Stored entries:
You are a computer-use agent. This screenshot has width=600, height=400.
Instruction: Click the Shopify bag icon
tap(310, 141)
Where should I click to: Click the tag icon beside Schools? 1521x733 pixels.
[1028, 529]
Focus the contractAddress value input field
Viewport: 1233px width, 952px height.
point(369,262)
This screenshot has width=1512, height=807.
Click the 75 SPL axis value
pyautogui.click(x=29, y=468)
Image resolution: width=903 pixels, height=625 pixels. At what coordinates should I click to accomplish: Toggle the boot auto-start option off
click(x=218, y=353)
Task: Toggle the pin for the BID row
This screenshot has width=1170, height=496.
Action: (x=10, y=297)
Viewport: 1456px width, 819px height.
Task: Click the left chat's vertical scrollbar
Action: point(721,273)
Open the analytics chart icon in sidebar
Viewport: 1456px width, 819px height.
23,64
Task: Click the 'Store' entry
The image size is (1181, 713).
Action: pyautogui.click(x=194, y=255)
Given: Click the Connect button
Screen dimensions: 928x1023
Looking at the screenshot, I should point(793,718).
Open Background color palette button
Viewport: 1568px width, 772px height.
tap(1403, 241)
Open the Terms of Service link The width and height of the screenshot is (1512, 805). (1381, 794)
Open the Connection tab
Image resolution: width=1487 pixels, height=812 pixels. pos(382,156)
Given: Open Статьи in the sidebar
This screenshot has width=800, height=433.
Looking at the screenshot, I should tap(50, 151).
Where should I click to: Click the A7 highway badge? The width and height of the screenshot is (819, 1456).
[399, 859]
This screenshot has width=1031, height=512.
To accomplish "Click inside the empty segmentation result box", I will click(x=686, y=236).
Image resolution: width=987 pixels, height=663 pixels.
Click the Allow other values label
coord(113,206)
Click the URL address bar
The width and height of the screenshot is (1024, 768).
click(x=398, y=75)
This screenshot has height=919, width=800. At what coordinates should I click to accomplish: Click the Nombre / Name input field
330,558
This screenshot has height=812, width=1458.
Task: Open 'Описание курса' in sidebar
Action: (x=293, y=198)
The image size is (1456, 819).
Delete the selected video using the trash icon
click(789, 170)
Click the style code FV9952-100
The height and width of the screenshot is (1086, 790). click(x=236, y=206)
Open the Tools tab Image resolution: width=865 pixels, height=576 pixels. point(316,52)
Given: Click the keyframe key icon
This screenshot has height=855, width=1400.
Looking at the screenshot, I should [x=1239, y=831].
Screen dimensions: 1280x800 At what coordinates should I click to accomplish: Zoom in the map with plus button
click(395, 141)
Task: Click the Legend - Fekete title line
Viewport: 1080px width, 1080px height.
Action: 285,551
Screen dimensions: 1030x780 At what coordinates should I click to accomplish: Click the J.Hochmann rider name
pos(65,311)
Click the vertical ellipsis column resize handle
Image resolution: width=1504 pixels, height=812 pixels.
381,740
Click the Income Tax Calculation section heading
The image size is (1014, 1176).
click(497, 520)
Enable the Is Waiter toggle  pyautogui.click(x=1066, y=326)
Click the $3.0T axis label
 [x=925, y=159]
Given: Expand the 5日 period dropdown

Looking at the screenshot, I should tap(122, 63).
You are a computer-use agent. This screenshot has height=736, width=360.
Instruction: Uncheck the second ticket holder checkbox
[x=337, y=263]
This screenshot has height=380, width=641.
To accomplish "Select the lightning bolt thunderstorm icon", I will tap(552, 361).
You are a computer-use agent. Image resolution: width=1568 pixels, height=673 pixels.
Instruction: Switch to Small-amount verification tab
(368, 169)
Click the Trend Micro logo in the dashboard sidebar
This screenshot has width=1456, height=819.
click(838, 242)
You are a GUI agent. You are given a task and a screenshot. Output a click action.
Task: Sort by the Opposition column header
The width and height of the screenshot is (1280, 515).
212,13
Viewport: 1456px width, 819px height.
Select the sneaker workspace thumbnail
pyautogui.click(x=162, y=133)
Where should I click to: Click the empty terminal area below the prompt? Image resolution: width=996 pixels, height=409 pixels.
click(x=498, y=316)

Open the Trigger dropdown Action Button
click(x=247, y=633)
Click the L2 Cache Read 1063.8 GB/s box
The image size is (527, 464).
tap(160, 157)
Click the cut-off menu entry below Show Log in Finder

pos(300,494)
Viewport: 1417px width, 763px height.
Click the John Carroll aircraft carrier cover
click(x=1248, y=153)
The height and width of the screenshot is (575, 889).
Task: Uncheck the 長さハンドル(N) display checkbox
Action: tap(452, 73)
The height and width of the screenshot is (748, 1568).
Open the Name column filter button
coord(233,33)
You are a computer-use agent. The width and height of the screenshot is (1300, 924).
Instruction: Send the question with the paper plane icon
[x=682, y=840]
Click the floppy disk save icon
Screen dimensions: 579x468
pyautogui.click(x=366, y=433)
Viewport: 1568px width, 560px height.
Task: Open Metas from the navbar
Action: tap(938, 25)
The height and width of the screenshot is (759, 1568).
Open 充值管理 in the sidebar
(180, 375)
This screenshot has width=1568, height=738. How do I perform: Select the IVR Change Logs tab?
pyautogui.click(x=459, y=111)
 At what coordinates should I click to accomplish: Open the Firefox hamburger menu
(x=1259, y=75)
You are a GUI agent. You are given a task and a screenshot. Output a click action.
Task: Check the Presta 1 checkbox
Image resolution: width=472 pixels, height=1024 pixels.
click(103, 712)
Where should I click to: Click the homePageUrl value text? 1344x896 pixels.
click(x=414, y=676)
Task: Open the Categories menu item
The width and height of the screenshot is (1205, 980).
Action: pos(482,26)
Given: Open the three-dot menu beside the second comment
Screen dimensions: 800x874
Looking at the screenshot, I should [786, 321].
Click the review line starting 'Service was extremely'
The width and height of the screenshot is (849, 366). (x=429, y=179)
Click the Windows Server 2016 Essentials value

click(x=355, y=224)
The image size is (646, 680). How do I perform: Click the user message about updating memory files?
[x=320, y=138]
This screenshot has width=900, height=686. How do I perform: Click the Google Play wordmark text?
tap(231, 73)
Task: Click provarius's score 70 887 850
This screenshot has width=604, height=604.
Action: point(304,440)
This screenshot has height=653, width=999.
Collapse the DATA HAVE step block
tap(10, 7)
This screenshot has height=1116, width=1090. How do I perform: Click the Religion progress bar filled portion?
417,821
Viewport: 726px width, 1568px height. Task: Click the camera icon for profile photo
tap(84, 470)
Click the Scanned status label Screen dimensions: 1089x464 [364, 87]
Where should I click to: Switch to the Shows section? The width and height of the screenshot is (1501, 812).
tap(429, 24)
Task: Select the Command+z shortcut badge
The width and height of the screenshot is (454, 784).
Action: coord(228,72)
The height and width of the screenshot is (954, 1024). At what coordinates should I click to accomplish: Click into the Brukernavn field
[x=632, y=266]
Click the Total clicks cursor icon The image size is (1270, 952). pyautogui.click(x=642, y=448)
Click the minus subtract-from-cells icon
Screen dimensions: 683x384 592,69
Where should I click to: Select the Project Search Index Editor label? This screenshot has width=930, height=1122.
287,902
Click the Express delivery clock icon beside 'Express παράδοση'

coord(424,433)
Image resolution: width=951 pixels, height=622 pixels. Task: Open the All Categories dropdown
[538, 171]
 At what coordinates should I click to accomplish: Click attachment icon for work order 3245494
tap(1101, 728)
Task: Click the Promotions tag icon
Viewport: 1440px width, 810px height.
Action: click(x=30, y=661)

■ Given instruction
Copy out the items word for word, beginning at the line that contains "Screen dimensions: 1280x800" and stopping after the line that contains "click(497, 520)".

■ Reply
Screen dimensions: 1280x800 At what coordinates should I click to accomplish: Zoom in the map with plus button
click(395, 141)
Task: Click the Legend - Fekete title line
Viewport: 1080px width, 1080px height.
Action: 285,551
Screen dimensions: 1030x780 At what coordinates should I click to accomplish: Click the J.Hochmann rider name
pos(65,311)
Click the vertical ellipsis column resize handle
Image resolution: width=1504 pixels, height=812 pixels.
381,740
Click the Income Tax Calculation section heading
The image size is (1014, 1176).
click(497, 520)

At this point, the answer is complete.